:: ABOUT THIS TASK ::
What lines in the data hold the string "click"? Show them.

:: STUDY MATERIAL ::

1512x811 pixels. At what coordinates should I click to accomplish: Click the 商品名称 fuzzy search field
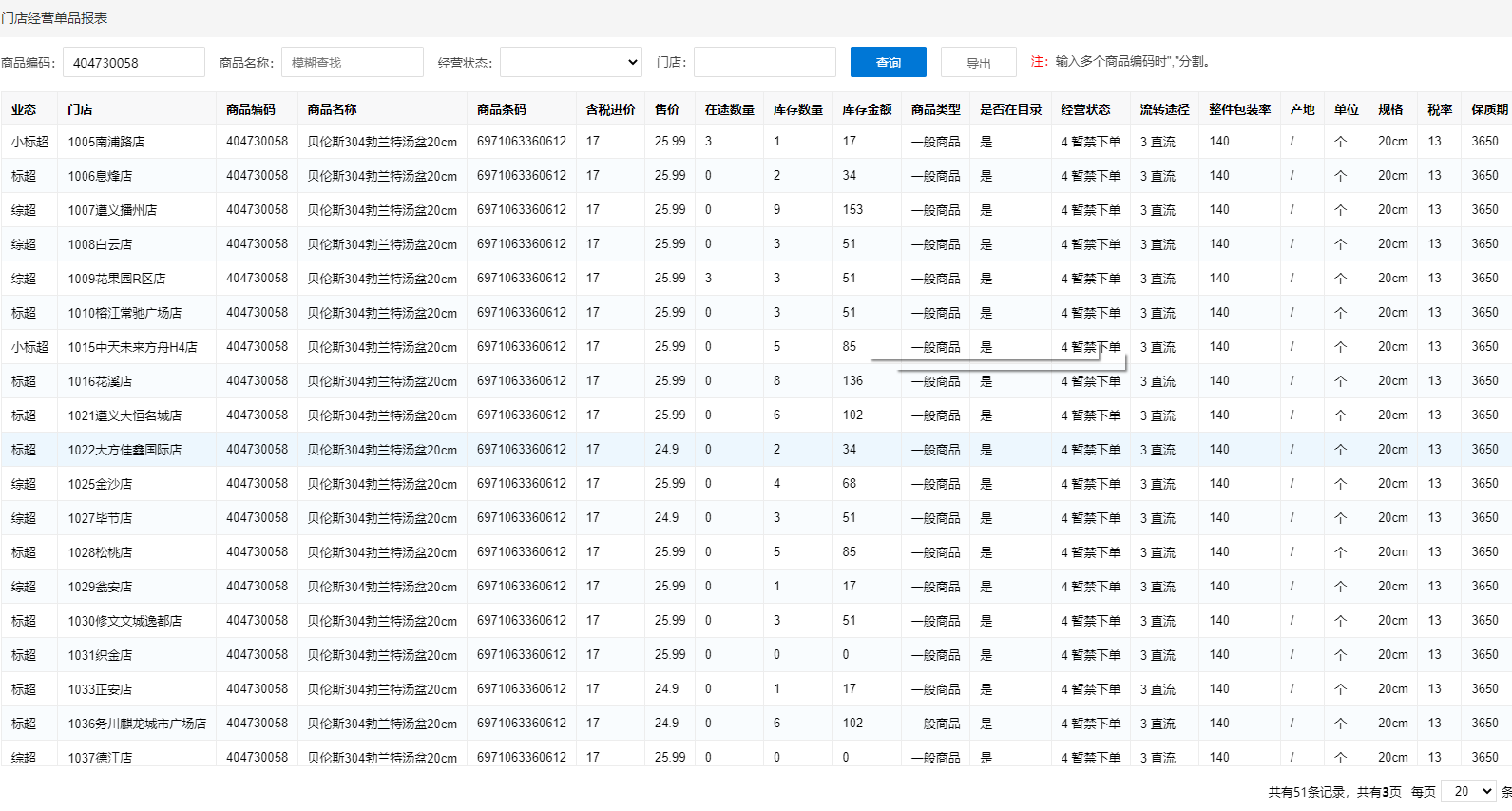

--

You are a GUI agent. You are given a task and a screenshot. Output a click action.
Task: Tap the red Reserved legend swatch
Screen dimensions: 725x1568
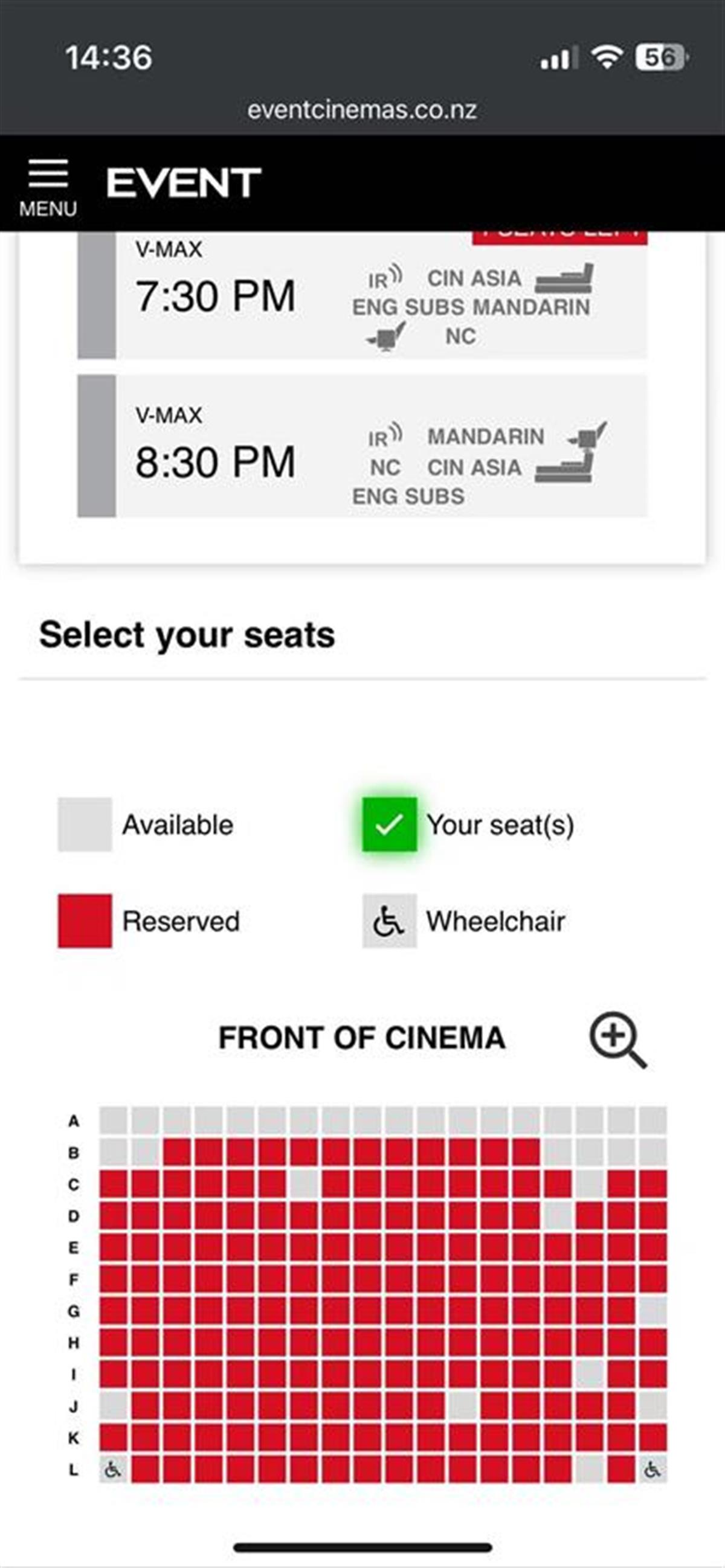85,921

:: SOLUTION TO THIS TASK ::
1512x811 pixels. At what coordinates should I click to accomplish: Click the 商品名称 fuzzy search field
You are a GUI agent. You are given a task and a screenshot. Output a click action.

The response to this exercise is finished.